> **Required action**
Copy every line from the one that holds "Select the date 2025.03.25" to the end of the records below, exactly and with nothing else, but without any pictures.
---------- Recorded data ----------
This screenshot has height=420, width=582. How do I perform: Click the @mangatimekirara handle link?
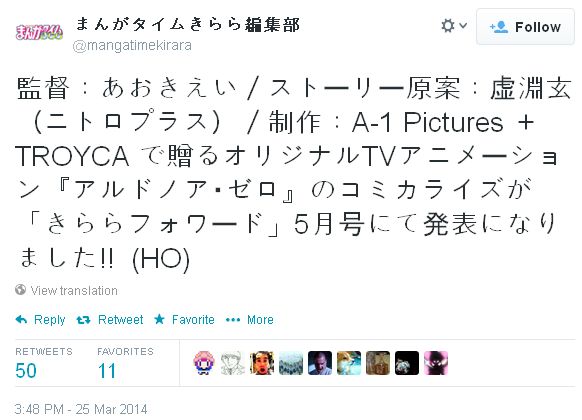coord(132,46)
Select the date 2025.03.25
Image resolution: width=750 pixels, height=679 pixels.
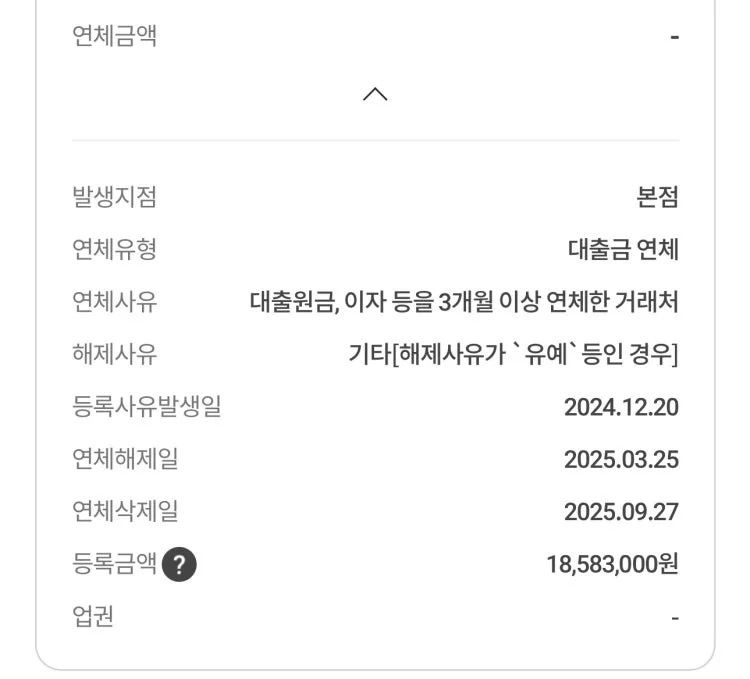tap(621, 460)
----------
> **Exercise solution**
Select the date 2025.03.25
Image resolution: width=750 pixels, height=679 pixels.
tap(621, 460)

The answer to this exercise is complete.